Dealmaker: Grandbridge Real Estate Capital Senior Housing Team Closes $63M

Grandbridge Real Estate Capital’s Tampa-based Senior Housing Investment Sales team closed two transactions totaling $63 million.

In Jackson, Mich., the firm arranged $30 million to recapitalize 318-unit senior living campus Vista Grande Villa. The recapitalization plan include restructuring $22 million of prior debt and securing $8 million in new committed funding to put toward capital investment and stabilizing the community.

Vista Grande Villa. Photo credit: Grandbridge

A Grandbridge team led by Vice Presidents Jay Jordan and Dave Kliewer represented Vista Grande Villa in a process that included marketing the community for an outright sale.
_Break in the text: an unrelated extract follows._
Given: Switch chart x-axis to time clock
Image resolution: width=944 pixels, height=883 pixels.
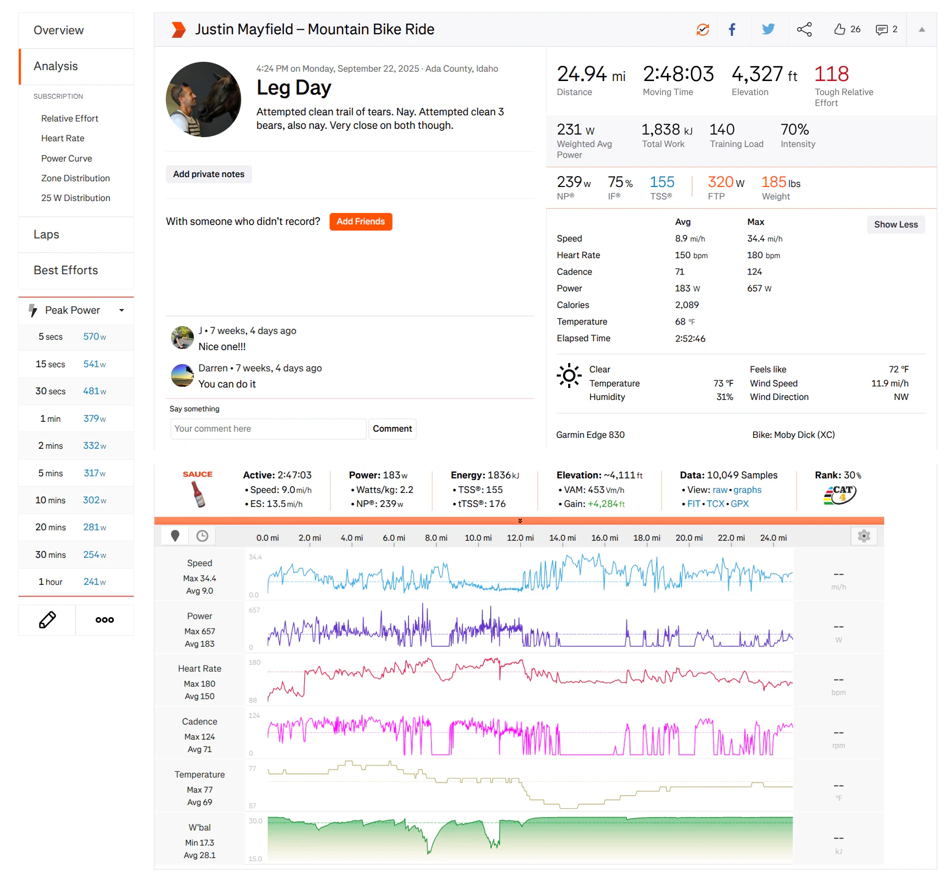Looking at the screenshot, I should click(x=202, y=536).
Lapis Advisers LP, San Francisco, will recapitalize the non-profit owner’s existing indebtedness.

Located 35 miles west of Ann Arbor, Vista Grande Villa’s 20-acre campus has 32 cottage homes, 181 independent living apartments, 46 assisted living units, 23 memory care units and 36 skilled nursing units.

“On the seller side, there was tremendous coordination and collaboration between the non-profit Vista, their advisor Marathon Capital Strategies and advisor to the Trustee, Certus Financial,” Jordan said. “This helped to facilitate the necessary Trustee Instruction Process, paving the way for the restructuring of existing debt and recapitalization of the community.”

Hillside Village. Photo credit: New England Drone Productions

In February, a Grandbridge sales team led by Kliewer, Jordan and Senior Vice President Allen McMurtry arranged the $33 million sale of Hillside Village, a newly constructed 222-unit continuing care retirement community on 66 acres in Keene, N.H.

Kliewer, Jordan and McMurtry represented seller Hillside Village in the sale to Covenant Living Communities and Services, Skokie, Ill.

Hillside Village is a Type A Lifecare continuing care retirement community that opened in phases starting in January 2019. Driven largely by the timing of when the assisted living and memory care portions of the community opened, shortly before the pandemic began, combined with the capital needs to address open construction issues, the community defaulted on its bond obligations and was sold through a bankruptcy process. The community was 60 percent occupied at the time of the sale, with the long-term care beds of the community not yet opened.

The Grandbridge team led marketing efforts that ultimately identified not-for-profit Covenant Living as the purchaser. “The community was an ideal fit for Covenant, who has ties to the local community and owns and operates a CCRC less than two hours south,” Kliewer said.